[BEGIN Page extract]
They heard him in 1951, however. On March 8, the day after Ali Razmara, Iran's able, pro-Western Premier, was assassinated, Mossadegh submitted to the Iranian Majlis his proposal to nationalize Iran's oil. In a few weeks a wave of anti-foreign feeling, assisted by organized terrorism, swept him into the premiership.

The Anglo-Iranian Oil Co., most of whose stock is owned by the British government, had been paying Iran much less than the British Government took from the company in taxes. The U.S. State Department warned Britain that Iran might explode unless it got a better deal, but the U.S. did not press the issue firmly enough to make London listen. Mossadegh's nationalization bill scared the company into concessions that were made too late. The Premier, whose mind runs in a deep single track, was committed to nationalization—and much to the surprise of the British, he went through with it, right down to the expulsion of the British technicians without whom the Iranians cannot run the Abadan refinery.

Results: 1) the West lost the Iranian oil supply; 2) the Iranian government lost the oil payments; 3) this loss stopped all hope of economic progress in Iran and disrupted the political life of the country; 4) in the ensuing confusion, Iran's Tudeh (Communist) Party made great gains which it hoped to see reflected in the national elections, due to begin this week.

Tears & Laughter. Mossadegh does not promise his country a way out of this nearly hopeless situation. He would rather see the ruin of Iran than give in to the British, who, in his opinion, corrupted and exploited his country. He is not in any sense pro-Russian, but he intends to stick to his policies even though he knows they might lead to control of Iran by the Kremlin.

The suicidal quality of this fanaticism can be seen in the two men closest to Mossadegh in politics. Ayatulla Kashani is a zealot of Islam who has spent his life fighting the infidel British in Iraq and Iran. He controls the Teheran mobs (except those controlled by the Communists), and his terrorist organization assassinated Razmara. Hussein Makki controls the oil-rich province of Khuzistan, in which the Abadan refinery lies. When the British got out, Mossadegh put Makki in charge of the oil installations. Makki's view on oil: close up the wells, pull down the refinery and forget about it. Neither Makki, Kashani nor Mossadegh has ever shown any interest in rational plans for the economic reform and development of their country.
[END Page extract]
[BEGIN Provided data]
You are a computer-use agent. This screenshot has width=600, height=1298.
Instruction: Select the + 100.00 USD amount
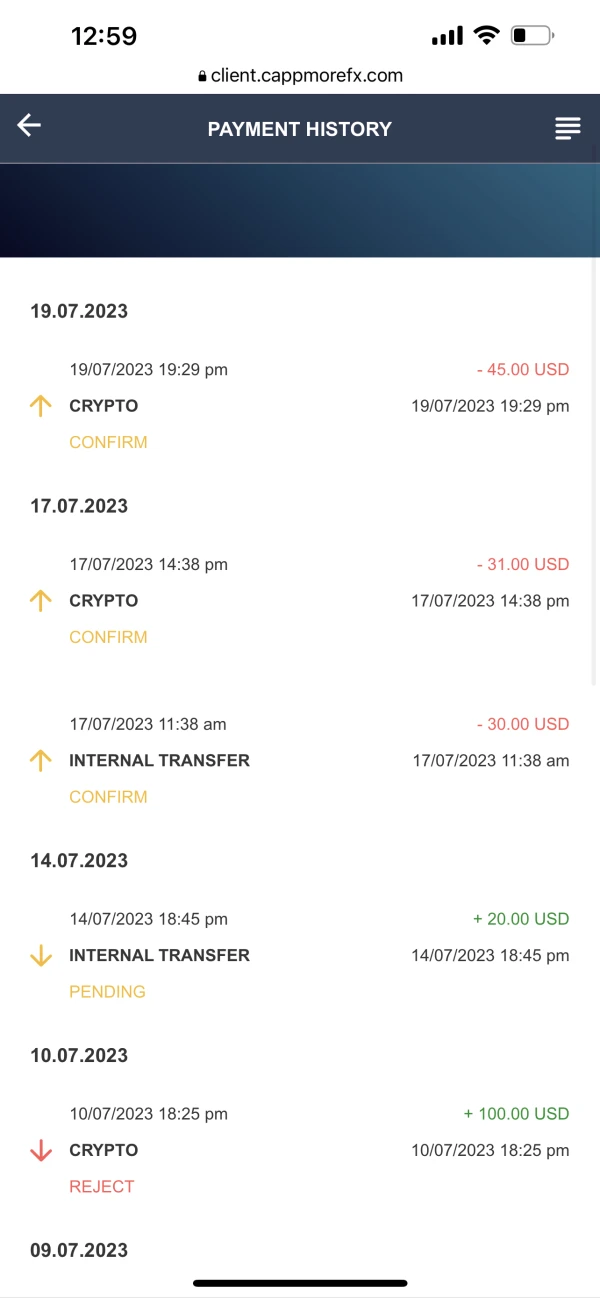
[END Provided data]
Requests
1. In the Mossadegh extract, whom did Mossadegh put in charge of the oil installations after the British left?
2. Rewrite the paragraph of the Mossadegh extract that begins "The Anglo-Iranian Oil Co., most of whose stock" as a short bulleted list that keeps its main facts.
3. List every result of the nationalization that the Mossadegh extract gives in its numbered list.

Solutions to the tasks
1. Hussein Makki.

2.
- The Anglo-Iranian Oil Co., mostly owned by the British government, paid Iran much less than the British Government took from the company in taxes.
- The U.S. State Department warned Britain that Iran might explode without a better deal, but did not press hard enough for London to listen.
- Mossadegh's nationalization bill frightened the company into concessions that came too late.
- Mossadegh carried out nationalization, to the surprise of the British, and expelled the British technicians that Iranians need to run the Abadan refinery.

3.
1. The West lost the Iranian oil supply.
2. The Iranian government lost the oil payments.
3. That loss stopped all hope of economic progress in Iran and disrupted the country's political life.
4. In the confusion that followed, Iran's Tudeh (Communist) Party made great gains, which it hoped to see reflected in the national elections.